HABER MERKEZİ - PKK lideri Abdullah Öcalan’ın avukatlığını yürüten Asrın Hukuk Bürosu, müvekkillerine dönük baskılara dikkat çekmek amacıyla Taksim’de bulunan Elit Word Otel’de "Kürt Sorunu ve Tecridin Hukuk Politiği" forumu düzenlendi. "Karanlıktan Umuda, Umuttan Özgürlüğe" adı altında düzenlenen foruma, siyasetçiler Ahmet Türk, Akın Birdal, Sırrı Sakık, Ufuk Uras, Halkların Demokratik Partisi (HDP) milletvekilleri Ayhan Bilgen, Dengir Mir Mehmet Fırat, Meral Danış Beştaş, Halkların Demokratik Kongresi (HDK) Eş sözcüsü Gülistan Kılıç Koçyiğit, Özgürlük ve Sosyalizm Partisi (ÖSP) Genel Başkanı Sinan Çiftyürek, Araştırmacı Bekir Ağırdır, Sanatçı Ferhat Tunç, Barış Aktivisti Bahadır Altan, 78’liler Derneği, YAKAY-DER, Demokratik Bölgeler Partisi (DBP), Özgür Gazeteciler İnisiyatifi (ÖGİ), Barış Vakfı temsilcileri ile çok sayıda avukat ve dinleyici katıldı.
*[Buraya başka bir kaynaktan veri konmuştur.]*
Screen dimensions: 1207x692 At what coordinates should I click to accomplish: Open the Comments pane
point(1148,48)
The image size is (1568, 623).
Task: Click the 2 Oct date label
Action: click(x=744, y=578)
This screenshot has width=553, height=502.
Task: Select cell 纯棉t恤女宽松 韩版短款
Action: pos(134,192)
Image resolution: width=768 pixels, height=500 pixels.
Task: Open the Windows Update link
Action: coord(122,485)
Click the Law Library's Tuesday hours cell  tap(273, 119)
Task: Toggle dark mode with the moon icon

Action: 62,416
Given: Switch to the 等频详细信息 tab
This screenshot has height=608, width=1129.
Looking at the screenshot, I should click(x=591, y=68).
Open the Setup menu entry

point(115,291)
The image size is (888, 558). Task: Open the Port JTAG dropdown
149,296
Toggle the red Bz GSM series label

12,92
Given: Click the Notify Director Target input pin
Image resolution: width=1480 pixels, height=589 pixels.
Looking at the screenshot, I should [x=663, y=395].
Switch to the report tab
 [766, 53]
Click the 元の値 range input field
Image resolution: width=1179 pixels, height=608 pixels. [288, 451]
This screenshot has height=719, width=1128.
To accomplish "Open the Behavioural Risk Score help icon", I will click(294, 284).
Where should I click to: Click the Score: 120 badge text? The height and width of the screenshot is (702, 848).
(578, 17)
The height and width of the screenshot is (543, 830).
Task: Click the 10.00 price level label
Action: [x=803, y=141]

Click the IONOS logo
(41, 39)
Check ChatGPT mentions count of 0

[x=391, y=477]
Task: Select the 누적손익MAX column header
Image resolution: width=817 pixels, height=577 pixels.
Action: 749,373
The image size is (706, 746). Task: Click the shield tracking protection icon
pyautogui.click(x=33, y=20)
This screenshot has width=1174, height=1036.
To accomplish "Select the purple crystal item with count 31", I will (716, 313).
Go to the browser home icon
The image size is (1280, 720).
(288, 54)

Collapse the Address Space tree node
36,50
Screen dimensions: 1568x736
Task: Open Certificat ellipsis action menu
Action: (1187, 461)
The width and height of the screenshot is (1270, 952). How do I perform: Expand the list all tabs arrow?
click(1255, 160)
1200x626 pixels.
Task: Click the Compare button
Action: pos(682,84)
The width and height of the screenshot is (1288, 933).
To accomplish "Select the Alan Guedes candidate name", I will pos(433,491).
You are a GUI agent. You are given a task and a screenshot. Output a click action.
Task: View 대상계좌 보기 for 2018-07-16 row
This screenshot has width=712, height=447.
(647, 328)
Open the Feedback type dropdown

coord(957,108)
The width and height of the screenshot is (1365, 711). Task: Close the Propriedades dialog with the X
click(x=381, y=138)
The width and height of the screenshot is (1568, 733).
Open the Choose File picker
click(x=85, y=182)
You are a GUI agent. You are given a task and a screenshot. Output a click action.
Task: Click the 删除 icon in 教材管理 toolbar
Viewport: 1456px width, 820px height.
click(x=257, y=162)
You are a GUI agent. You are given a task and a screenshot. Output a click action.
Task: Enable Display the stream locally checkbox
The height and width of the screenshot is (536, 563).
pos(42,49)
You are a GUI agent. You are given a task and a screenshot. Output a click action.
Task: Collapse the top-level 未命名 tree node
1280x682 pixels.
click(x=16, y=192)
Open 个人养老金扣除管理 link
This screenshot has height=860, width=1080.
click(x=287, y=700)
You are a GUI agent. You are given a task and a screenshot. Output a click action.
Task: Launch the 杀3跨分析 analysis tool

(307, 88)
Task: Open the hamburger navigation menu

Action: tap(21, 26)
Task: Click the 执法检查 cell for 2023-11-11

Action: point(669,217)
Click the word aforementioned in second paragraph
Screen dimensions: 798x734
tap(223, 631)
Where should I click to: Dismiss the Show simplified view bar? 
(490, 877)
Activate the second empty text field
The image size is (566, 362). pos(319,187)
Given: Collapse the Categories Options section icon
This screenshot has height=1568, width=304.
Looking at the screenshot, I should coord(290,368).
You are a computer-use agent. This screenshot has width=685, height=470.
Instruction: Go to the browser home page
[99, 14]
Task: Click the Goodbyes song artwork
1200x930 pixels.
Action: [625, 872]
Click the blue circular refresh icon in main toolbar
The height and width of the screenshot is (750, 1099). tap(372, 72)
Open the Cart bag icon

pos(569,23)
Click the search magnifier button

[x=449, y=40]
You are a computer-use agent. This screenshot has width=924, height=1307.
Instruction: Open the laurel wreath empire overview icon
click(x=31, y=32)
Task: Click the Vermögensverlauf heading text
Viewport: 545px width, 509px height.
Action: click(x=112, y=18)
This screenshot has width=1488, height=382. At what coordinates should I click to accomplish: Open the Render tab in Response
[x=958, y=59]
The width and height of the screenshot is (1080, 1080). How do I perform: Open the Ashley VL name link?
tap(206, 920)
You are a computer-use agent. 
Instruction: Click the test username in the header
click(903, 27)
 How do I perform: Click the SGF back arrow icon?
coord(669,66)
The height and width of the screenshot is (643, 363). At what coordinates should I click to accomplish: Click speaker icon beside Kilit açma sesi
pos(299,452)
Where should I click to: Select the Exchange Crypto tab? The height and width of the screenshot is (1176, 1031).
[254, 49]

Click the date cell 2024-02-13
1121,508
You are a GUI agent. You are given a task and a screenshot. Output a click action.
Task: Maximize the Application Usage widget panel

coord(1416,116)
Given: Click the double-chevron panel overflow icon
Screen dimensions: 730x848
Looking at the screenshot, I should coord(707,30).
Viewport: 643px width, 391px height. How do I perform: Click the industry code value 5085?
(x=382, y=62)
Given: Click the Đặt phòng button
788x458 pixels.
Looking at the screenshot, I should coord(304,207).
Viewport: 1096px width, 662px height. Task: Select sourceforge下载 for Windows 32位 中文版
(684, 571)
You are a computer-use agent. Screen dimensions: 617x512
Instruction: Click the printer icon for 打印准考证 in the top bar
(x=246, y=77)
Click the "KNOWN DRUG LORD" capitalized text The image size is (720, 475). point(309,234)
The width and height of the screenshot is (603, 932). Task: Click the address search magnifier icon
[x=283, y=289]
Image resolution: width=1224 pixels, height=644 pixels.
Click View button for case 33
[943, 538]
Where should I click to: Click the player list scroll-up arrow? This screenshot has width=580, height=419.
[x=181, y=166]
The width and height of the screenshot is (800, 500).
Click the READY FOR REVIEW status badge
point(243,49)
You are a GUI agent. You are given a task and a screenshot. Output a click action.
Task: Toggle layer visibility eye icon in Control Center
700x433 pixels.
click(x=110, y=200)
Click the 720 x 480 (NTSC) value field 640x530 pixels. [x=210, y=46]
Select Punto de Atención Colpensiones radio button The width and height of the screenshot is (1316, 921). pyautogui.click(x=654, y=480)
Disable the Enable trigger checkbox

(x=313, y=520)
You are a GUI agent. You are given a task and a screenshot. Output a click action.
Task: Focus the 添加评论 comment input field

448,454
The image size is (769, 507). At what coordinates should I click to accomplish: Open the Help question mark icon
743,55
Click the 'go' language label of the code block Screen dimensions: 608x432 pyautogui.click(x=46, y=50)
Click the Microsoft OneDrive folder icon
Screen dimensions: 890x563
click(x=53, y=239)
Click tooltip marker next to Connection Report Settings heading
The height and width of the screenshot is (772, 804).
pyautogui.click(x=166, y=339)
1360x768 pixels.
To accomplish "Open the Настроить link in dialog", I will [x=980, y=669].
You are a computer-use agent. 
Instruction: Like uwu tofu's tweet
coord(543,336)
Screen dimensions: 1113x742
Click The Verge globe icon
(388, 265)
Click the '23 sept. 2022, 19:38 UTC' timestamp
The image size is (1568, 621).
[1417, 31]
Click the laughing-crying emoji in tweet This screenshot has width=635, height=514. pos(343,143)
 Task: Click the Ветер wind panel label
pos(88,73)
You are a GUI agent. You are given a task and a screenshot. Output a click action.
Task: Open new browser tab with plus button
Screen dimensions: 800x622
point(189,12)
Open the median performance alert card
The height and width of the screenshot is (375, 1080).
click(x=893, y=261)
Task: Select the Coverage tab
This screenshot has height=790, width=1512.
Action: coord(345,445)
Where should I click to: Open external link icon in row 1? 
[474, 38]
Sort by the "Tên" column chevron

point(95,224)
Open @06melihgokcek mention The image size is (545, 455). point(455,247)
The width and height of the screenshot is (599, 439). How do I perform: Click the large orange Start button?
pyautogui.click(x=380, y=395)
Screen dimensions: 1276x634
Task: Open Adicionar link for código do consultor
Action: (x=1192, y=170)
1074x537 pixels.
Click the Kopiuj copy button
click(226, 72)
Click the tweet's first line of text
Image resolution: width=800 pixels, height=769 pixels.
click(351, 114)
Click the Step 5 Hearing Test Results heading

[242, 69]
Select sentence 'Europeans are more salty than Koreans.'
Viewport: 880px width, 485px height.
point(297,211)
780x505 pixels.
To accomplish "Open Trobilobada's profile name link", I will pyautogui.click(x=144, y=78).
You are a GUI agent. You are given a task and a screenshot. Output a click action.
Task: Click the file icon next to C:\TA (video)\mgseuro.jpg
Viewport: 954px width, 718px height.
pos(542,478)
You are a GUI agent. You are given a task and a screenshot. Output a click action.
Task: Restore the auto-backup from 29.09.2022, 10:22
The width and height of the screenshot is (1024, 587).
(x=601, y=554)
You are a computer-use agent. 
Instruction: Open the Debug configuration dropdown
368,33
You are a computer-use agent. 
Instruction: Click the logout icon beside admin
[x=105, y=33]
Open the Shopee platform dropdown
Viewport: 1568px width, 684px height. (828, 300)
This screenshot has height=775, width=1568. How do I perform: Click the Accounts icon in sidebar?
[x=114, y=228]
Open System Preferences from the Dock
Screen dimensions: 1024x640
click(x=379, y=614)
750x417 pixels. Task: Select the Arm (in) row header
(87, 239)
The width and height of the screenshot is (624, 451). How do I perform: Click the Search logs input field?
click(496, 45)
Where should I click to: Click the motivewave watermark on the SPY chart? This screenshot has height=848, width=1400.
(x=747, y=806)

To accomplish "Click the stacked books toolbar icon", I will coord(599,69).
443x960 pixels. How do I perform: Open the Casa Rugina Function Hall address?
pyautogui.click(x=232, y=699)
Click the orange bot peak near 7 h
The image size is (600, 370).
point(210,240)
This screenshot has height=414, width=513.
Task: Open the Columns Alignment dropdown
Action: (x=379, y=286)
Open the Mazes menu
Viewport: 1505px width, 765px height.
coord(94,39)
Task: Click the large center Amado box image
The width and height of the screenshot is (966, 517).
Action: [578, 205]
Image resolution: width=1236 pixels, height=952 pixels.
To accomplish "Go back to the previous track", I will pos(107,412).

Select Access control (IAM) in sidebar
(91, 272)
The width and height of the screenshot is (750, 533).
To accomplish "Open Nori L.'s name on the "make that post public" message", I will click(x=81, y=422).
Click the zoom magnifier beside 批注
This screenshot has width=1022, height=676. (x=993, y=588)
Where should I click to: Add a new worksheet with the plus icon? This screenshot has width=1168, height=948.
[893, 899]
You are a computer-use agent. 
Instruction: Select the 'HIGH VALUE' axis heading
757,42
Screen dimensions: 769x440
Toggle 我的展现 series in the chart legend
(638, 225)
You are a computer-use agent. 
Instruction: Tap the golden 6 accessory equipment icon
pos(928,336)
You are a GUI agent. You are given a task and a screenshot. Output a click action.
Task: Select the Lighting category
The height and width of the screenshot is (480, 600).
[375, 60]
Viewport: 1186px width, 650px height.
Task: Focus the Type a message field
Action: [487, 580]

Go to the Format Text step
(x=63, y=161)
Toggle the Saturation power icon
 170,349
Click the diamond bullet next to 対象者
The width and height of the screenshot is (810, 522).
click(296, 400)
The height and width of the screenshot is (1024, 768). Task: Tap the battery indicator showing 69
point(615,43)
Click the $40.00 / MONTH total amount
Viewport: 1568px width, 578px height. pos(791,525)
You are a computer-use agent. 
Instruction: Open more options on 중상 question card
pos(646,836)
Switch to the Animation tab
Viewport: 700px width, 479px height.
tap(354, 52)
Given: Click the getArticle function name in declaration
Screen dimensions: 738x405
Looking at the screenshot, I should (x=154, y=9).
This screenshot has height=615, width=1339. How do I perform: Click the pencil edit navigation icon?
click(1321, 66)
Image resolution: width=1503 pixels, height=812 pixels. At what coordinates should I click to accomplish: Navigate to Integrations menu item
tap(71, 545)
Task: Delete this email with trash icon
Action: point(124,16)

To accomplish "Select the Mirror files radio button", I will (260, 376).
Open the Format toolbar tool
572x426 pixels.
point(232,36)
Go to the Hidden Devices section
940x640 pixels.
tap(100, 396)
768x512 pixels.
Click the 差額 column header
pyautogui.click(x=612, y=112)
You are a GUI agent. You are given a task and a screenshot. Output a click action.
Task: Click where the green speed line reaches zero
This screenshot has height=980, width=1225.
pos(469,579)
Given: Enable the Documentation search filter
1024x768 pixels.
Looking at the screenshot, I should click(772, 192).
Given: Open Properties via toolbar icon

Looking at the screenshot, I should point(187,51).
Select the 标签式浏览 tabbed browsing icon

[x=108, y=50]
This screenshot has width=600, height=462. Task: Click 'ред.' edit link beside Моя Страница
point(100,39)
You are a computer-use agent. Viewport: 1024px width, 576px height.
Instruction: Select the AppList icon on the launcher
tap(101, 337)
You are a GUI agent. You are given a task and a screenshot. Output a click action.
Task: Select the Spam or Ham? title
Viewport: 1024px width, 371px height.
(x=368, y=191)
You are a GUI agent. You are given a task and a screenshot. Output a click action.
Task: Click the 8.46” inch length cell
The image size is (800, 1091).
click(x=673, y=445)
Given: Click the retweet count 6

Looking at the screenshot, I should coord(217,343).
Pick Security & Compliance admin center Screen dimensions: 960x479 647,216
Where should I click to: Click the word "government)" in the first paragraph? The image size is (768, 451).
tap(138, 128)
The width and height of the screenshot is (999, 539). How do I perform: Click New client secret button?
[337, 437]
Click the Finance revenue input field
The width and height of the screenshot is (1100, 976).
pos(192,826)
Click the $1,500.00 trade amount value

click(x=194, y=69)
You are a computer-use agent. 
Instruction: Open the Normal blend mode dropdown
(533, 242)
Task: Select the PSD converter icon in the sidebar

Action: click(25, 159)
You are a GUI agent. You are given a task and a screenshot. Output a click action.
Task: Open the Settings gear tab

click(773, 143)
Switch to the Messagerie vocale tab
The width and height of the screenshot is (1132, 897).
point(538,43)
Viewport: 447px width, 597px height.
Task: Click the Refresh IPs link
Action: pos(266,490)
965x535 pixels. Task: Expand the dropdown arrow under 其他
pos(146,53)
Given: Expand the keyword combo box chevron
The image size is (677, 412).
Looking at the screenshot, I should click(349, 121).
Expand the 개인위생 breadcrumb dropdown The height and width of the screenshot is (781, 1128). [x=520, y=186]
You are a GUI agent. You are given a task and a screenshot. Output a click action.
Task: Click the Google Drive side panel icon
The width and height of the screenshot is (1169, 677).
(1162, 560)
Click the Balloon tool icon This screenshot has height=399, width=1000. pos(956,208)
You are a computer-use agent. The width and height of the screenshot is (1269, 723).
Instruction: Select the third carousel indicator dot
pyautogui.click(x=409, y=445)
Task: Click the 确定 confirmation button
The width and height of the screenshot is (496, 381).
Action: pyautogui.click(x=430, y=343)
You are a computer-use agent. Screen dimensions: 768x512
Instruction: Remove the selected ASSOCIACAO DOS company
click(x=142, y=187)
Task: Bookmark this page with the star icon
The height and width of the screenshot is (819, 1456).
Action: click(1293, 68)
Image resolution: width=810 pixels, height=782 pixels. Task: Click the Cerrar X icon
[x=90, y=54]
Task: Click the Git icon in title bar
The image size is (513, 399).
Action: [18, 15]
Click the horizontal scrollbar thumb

‘TOPLUMUN YARISI TECRİT ALTINDA’

‘Kürtlere dönük şiddetin kimseye faydası yok’ - Resim : 1Forumun açılış konuşmasını görevden alınan Mardin Büyükşehir Belediyesi Eş Başkanı Ahmet Türk yaptı. Tartışılacak konunun Türkiye’nin geleceği açısından önemli bir konu olduğunu vurgulayan Türk, "Bildiğiniz gibi OHAL ve çıkarılan KHK’ler ile toplumu travmaya götüren bir durum yaşıyoruz. 12 Eylül’de Diyarbakır Cezaevi’nde kaldım. O günü ile bu günü karşılaştırmak gerek. O dönemki işkencenin boyutunu anlatmak mümkün değil. Ama bugün tamamen bütün kurumları tekleştiren bir anlayışla karşı karşıyayız. Bu anlayış sadece Sayın Öcalan ve cezaevindekileri değil, toplumun yarısını tecrit etmektedir. Darbelerde başta Kürtler hedef gösterilir. Cumhuriyet’in kurulmasından bu yana bunu yaşıyoruz. Şimdide aynı durum ortadadır. 12 Eylül’de Kürtler hedef gösterildi. Bu dönemde Kürtler hedef gösteriliyor. Tabii ki toplumun diğer kesimleri de hedef alınıyor ama temel politika Kürtler üzerinden iktidar politikalarını yürütmek. Kürtler hak sahibi olmak istediğinde Kürtleri terbiye etmektir" dedi.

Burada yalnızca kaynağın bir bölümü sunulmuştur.